Né tali ragioni obiettive – ad avviso della Sezione – potrebbero rinvenirsi nella possibilità astratta del giudice di pace di esercitare l’attività di avvocato al di fuori del circondario in quanto, come affermato dalla Corte di Giustizia UE con riguardo ai magistrati onorari britannici, “non si può sostenere che i giudici a tempo pieno e i recorder non si trovino in una situazione comparabile a causa delle divergenze tra le loro carriere” rilevando invece se essi svolgano o meno la stessa attività (Corte di Giustizia U.E., 1.3.2012, O’Brien, C-393/10).
Del pari non potrebbero costituire “ragioni obiettive”, secondo il Collegio, le differenze pur esistenti in punto di modalità di selezione, apparendo ciò del tutto illogico oltre che sproporzionato, e non potendo ostare il mancato superamento del concorso pubblico (art. 97 Cost.) attesa la previsione di cui all’art.2126 c.c. in tema di rapporto di lavoro di fatto.
Parimenti irrilevante – ad opinione della Sezione – è la formale qualificazione del compenso corrisposto quale indennità, non potendosene invece del tutto escludere il carattere sinallagmatico, assolvendo esso la funzione di compensare i particolari oneri connessi al servizio istituzionale concretamente svolto, con un sistema parzialmente a cottimo ovvero in parte fisso ed in parte correlato alla quantità dei provvedimenti giurisdizionali emanati.
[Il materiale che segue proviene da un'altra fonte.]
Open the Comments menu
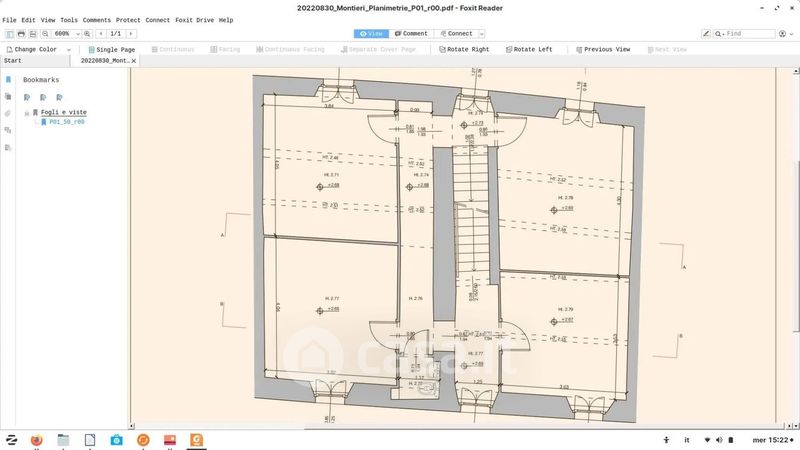This screenshot has width=800, height=450. [x=97, y=20]
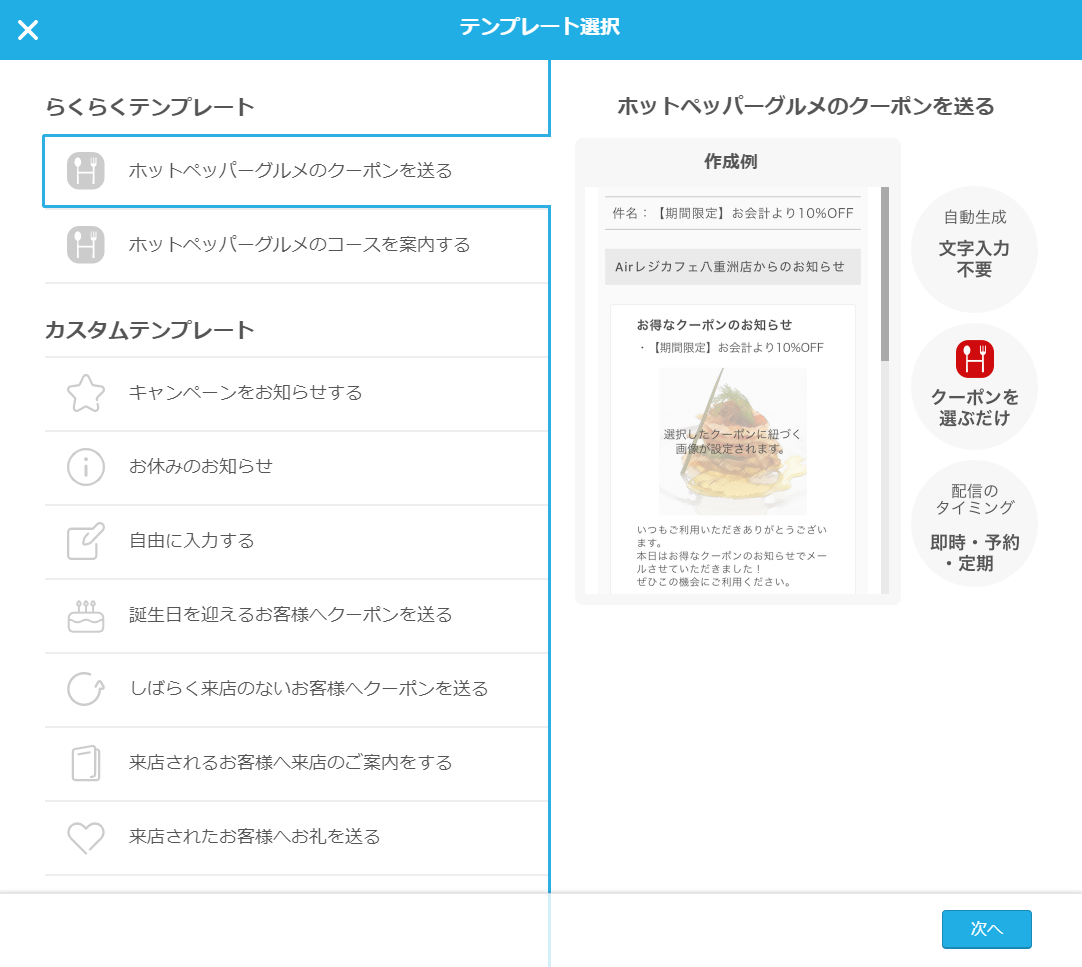This screenshot has width=1082, height=967.
Task: Choose the キャンペーンをお知らせする template
Action: tap(296, 393)
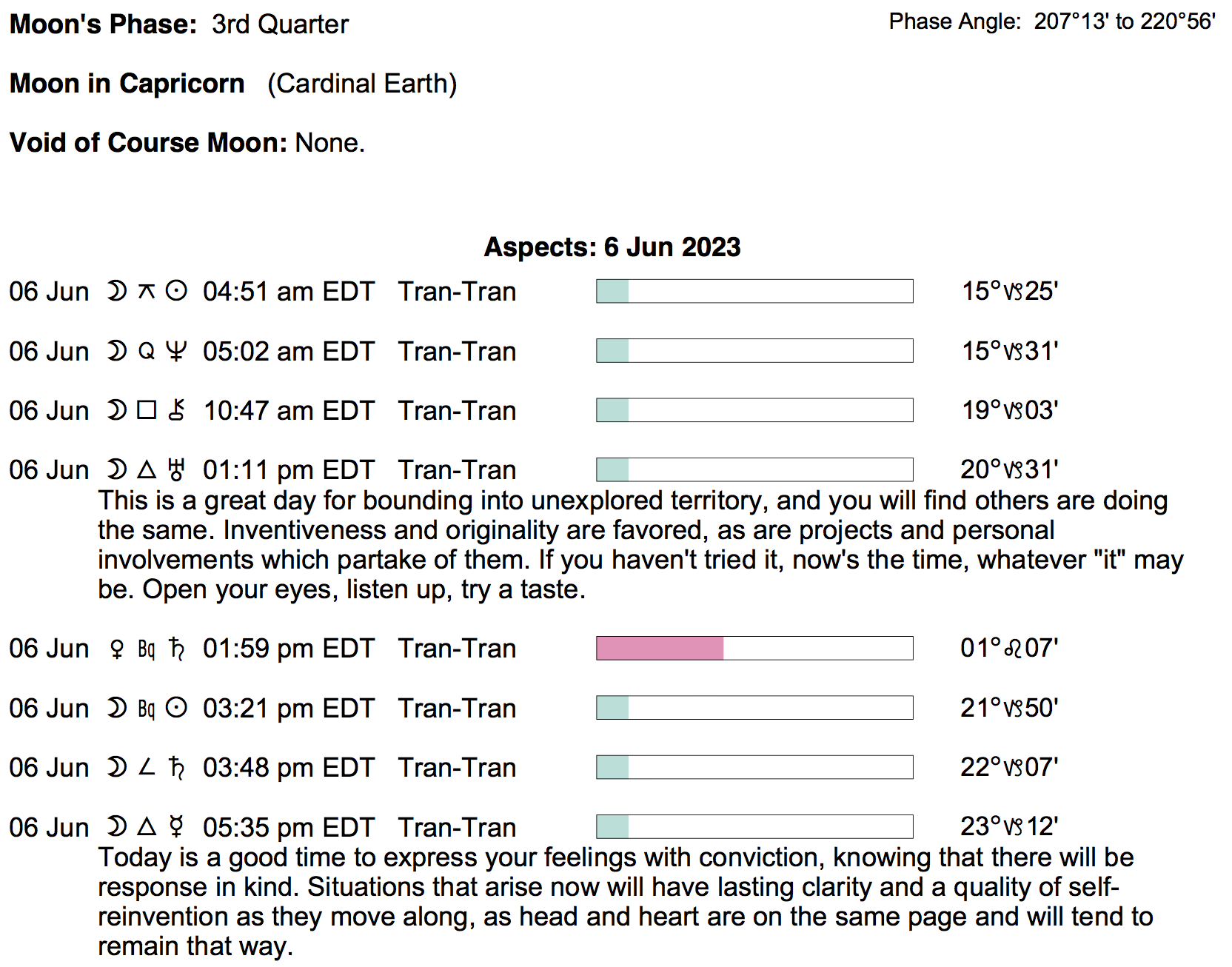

Nemmeno infine la durata a tempo determinato del rapporto può rilevare quale “ragione obiettiva”, sia perché il lavoratore a tempo determinato deve in linea di principio godere degli stessi diritti del lavoratore a tempo indeterminato, sia in quanto l’esaminato meccanismo di proroga sistematica degli incarichi per una durata di 15 anni – ovvero pari ad una significativa porzione della vita lavorativa della persona – e suscettibile di ulteriore proroga ha di fatto operato una sorta di “stabilizzazione” del rapporto “onorario. In questo modo è anche difficile negare (come pur autorevolmente opina la Corte di Cassazione) l’inserimento del giudice di pace nell’apparato organizzativo dell’Amministrazione della Giustizia.
D’altra parte, preme evidenziare se anche si volesse conferire a tali differenze ordinamentali la valenza di “ragioni obiettive” che giustifichino una discriminazione fra giudici di carriera e giudici di pace, tale differenziazione potrebbe solo consentire di escludere il diritto alla piena assimilazione e quindi l’applicabilità ai giudici di pace dello stesso trattamento economico e previdenziale dei giudici di carriera, ma non certo legittimare la negazione di qualsiasi diritto in presenza di un’acclarata attività continuativa ed a tempo pieno in regime di subordinazione, addirittura la negazione della stessa sussistenza di un rapporto di lavoro di fatto ai sensi e nei limiti di cui all’art. 2126 c.c. (nello specifico di pubblico impiego, non essendo ipotizzabile una fattispecie di lavoro subordinato presso una pubblica amministrazione al di fuori del pubblico impiego) e di tutti i diritti ad esso correlati, sia alla luce della normativa costituzionale e legislativa interna, sia alla luce della richiamata normativa e giurisprudenza comunitaria: diritto ad un’equa retribuzione, diritto alla pensione, alla tutela della salute e della maternità, alla continuità del rapporto in caso di abusiva reiterazione del rapporto a tempo determinato.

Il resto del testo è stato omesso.